Preconception Nutrition

Updated: Sep 10, 2020

Taking the time to look at ways to improve your health in the preconception stage will not only give you the best chance of conceiving, but also make those healthy changes easier to stick to once you do get pregnant. Remember perfection is not the key, consistency is! Small changes made during this period can make all the difference to both you, your partner and your future babies health.



Preconception Nutrition Tips:


Evaluation of current eating habits

Evaluating your current food choices (how, when, what and why you eat) is a great way to identify changes that to need to be made in relation to dietary and lifestyle habits. It can also help identify habits we may have developed towards food, as well as nutritional gaps that need to be addressed, in order to ensure you are in the best shape for conception & pregnancy.


Eat more fruits and vegetables

Both fruit and vegetables are a key source of fibre, as well as providing important vitamins and minerals to the body, which is crucial during conception and pregnancy. Aiming to eat around 5 servings of vegetables and 2 servings of fresh fruit per day, will go a long way to providing you with key nutrients required during this crucial time.


Limiting pre-packaged and processed foods

Pre-packaged and processed foods contribute little nutritional value to diets, and comprise high quantities of sugar, fat, and salt. Examples include, white bread, pasta, rice, cookies, cakes, pastries, pizza, chips, fried foods etc. Stick with whole foods which are nutrient dense, such as lean sources of protein, healthy fats and wholegrains, which contain more fibre, protein, vitamins & minerals, and are digested more slowly – keeping you fuller for longer!


Reduce caffeine

While most of us need our morning coffee fix, too much caffeine has been linked to lowered fertility. Getting your caffeine addiction under control in the preconception stage will also support a healthy pregnancy, as too much is not good for you or your future baby. Recommendations advise women to limit their daily caffeine intake to no more than 200 mg a day (approx. 2 cups of coffee) whilst trying to conceive.


Quit smoking

Quitting and avoiding second-hand smoke not only improves your own health but can increase your chances of getting pregnant, reducing the likelihood of birth defects, miscarriages, low birth weight and other health-related problems.


Cut out alcohol

Alcohol can negatively impact conception and the health of a developing baby. Large amounts of alcohol can potentially affect period regularity, ovulation and lead to fertility problems, making it difficult to conceive. If possible, try to avoid alcohol during the fertility phase, remembering that it is not forever!


Eat regular meals

Research shows that your diet can affect your baby's health long before you conceive. Getting into the habit of eating healthy meals at regular times will ensure your body (and future baby's) are obtaining the nutrients required to support conception and pregnancy at appropriate times throughout the day, supporting optimum health.

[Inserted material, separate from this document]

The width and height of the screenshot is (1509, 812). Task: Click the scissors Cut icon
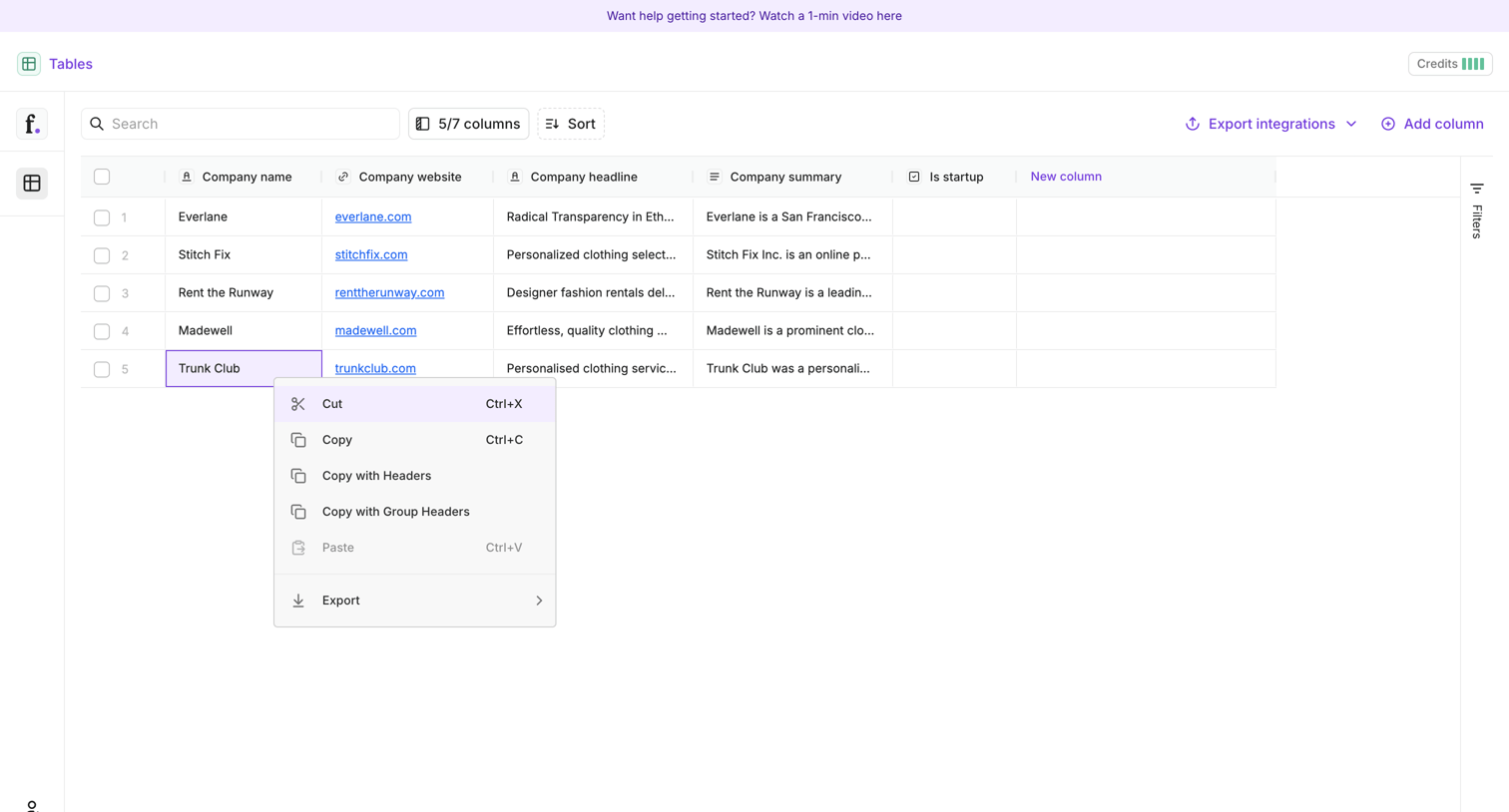tap(298, 404)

Supplementation support for preconception care

Eating a well-balanced diet is the best way to ensure you are getting the vitamins and minerals you need to support conception and future pregnancies. However, higher amounts of particular vitamins and minerals are necessary during the preconception phase which are best taken in a supplement form. Folic acid, for example, is recommended to help prevent birth defects. If you are planning a pregnancy, it is recommended that you increase your daily intake of folic acid for at least one month prior to pregnancy, continuing through the first tw trimesters of pregnancy. Look for a daily supplement containing 0.5 mg of folic acid.